In order to further use the outcome of running an R code, you need to save the outcome using an assignment operator. Before running this command, we already have df2 which contains 6 columns. Since we are using the same object name, df2, the existing df2 will be replaced with new result.

df2 <- df |>
  select(LMS_Engagement_Index, Pre_test_Score, Post_test_Score)
head(df2)

Now df2 has only three columns.

names(df)
## [1] "Student_ID"           "Gender"               "Access_Device"       
## [4] "Instruction_Mode"     "Pre_test_Score"       "Post_test_Score"     
## [7] "LMS_Engagement_Index"
names(df2)
## [1] "LMS_Engagement_Index" "Pre_test_Score"       "Post_test_Score"
  1. Create another tibble object by selecting 10 rows (from 5th to 14th rows) from the tibble created in the step 2. Evaluate this new tibble to show its content.

Original data (df)

df
df3 <- df |>
  slice(5:14)

df3
  1. Create a histogram showing Pre_test_Score values
    • Use “Pre-test Score” for X axis label
    • Use “Count” for Y axis label
    • Use “white” for the fill color of histograms
    • Use “black” for the line color of histogram.

We can use a template code on page 23 of the course note.

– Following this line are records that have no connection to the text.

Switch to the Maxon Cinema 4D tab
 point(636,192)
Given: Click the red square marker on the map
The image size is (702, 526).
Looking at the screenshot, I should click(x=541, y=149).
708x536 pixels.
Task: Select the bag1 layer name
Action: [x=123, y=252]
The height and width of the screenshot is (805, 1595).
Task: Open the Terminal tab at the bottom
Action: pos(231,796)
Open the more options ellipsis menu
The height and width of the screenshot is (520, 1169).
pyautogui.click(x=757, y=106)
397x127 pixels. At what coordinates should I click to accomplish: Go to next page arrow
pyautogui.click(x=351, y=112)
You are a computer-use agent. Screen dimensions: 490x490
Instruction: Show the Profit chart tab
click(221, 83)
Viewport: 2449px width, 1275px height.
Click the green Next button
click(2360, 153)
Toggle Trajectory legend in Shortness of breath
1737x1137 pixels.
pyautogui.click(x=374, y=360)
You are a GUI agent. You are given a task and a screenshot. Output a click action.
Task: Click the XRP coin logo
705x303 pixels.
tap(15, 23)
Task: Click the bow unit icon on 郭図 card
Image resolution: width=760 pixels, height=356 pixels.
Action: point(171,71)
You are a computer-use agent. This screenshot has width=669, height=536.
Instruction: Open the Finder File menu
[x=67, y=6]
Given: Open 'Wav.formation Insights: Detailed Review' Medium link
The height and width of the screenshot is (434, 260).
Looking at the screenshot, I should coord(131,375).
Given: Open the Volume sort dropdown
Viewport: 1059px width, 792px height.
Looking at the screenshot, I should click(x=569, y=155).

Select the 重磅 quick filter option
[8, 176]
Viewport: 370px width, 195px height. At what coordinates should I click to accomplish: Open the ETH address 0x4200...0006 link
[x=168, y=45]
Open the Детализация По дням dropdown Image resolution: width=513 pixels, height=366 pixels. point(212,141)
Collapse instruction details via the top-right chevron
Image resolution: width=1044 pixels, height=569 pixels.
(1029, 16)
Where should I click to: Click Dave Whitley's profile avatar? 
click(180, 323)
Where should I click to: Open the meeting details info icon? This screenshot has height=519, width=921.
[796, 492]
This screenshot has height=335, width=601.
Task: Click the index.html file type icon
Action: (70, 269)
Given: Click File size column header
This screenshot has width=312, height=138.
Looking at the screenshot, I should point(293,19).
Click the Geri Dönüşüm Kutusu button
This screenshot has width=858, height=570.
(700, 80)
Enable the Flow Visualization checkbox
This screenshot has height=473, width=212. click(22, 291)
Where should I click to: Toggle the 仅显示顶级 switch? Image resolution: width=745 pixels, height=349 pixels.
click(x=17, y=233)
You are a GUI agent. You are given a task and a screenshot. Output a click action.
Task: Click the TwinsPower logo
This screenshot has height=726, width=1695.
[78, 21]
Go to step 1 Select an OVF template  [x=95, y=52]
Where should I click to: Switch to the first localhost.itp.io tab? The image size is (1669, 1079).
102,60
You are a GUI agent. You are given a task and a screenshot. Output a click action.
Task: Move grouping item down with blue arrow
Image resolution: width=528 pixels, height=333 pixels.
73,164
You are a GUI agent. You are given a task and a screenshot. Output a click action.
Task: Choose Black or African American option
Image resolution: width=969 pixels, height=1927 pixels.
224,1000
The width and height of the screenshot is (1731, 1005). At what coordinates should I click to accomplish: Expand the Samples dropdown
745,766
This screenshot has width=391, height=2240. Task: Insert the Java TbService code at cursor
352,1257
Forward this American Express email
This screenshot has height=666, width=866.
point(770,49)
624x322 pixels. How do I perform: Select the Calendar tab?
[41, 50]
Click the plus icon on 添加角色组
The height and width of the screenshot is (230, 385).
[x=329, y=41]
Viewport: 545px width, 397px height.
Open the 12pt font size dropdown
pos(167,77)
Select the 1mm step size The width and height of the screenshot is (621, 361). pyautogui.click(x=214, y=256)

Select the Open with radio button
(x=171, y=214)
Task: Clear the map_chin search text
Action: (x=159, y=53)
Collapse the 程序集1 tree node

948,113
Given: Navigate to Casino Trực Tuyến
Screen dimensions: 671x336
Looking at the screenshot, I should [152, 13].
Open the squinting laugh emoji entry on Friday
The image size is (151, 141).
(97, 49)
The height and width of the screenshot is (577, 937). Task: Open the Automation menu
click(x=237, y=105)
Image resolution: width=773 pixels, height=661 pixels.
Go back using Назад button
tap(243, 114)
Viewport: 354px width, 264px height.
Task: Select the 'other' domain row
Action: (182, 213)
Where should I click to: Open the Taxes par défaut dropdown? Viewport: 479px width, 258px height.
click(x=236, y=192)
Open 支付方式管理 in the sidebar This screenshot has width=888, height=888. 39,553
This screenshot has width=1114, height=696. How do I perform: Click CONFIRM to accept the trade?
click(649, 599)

We need to replace column names in the template with appropriate values found in our tibble object.

df |>
  ggplot(aes(x = Pre_test_Score)) +
  geom_histogram(color = "black", fill = "white") +
  labs(x = "Pre_test_Score", y = "Count")
## `stat_bin()` using `bins = 30`. Pick better value `binwidth`.

The message indicates that in order to create a histogram, R created 30 bins.

Very common mistake…

Error message indicateds you put + on a new line.

  1. Create an HTML report from the R Markdown document.

-When your Rmd file contains a code chunk that cannot be executed, you won’t get a rendered HTML report. - You need to make sure all code chunks in your Rmd are runnable ( in other words, no errors).